• DATASET EXTRACT:
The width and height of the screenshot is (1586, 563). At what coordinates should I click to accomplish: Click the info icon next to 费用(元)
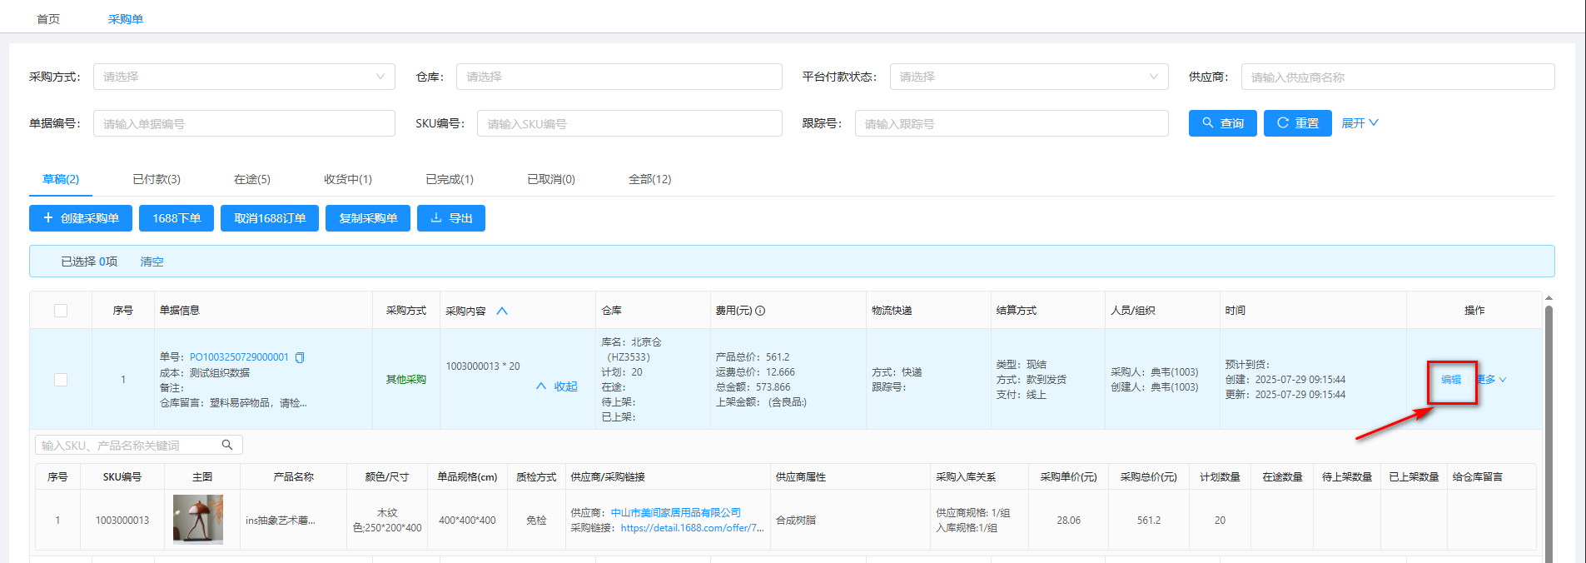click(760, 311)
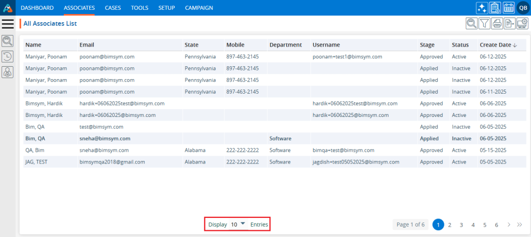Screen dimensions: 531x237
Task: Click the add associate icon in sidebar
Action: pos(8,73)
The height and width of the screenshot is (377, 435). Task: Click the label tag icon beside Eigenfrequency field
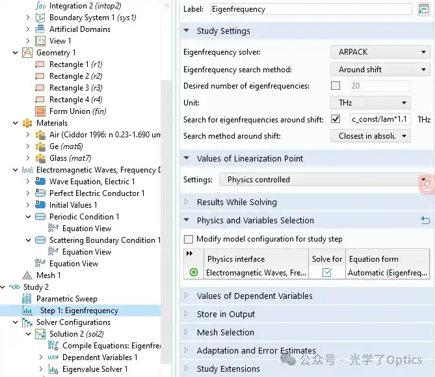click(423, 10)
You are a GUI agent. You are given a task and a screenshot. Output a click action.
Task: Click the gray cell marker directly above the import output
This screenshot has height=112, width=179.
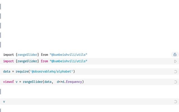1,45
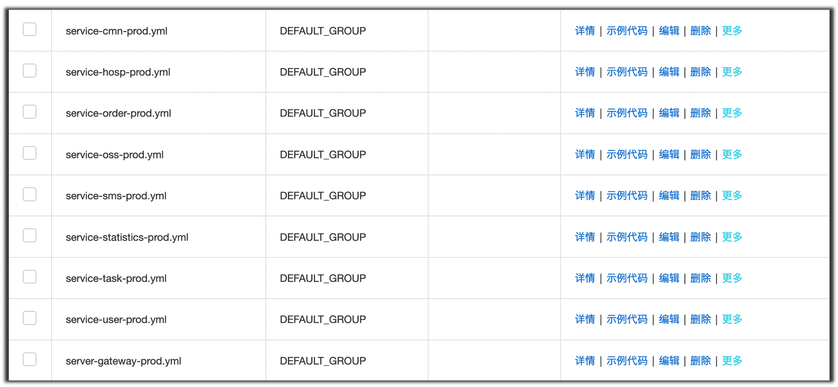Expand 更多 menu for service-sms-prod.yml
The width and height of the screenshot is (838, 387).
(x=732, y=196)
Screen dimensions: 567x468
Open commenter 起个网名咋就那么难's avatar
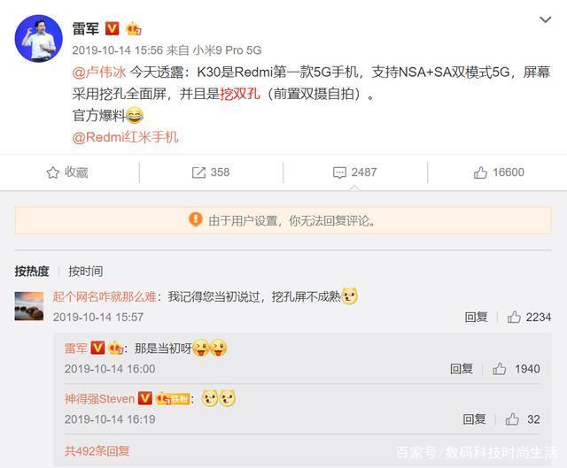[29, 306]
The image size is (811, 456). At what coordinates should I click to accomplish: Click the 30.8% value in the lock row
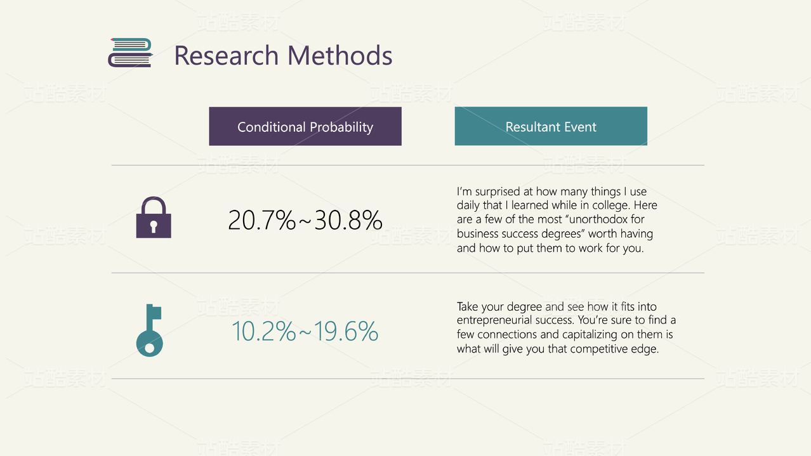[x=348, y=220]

• WORK TASK: Please transcribe exactly the lines from the one containing "Screen dimensions: 567x468" through the last line of the records above, both included, and leave out every picture.

• REPLY TO THE TASK:
Screen dimensions: 567x468
Open commenter 起个网名咋就那么难's avatar
[29, 306]
The image size is (811, 456). At what coordinates should I click to accomplish: Click the 30.8% value in the lock row
[x=348, y=220]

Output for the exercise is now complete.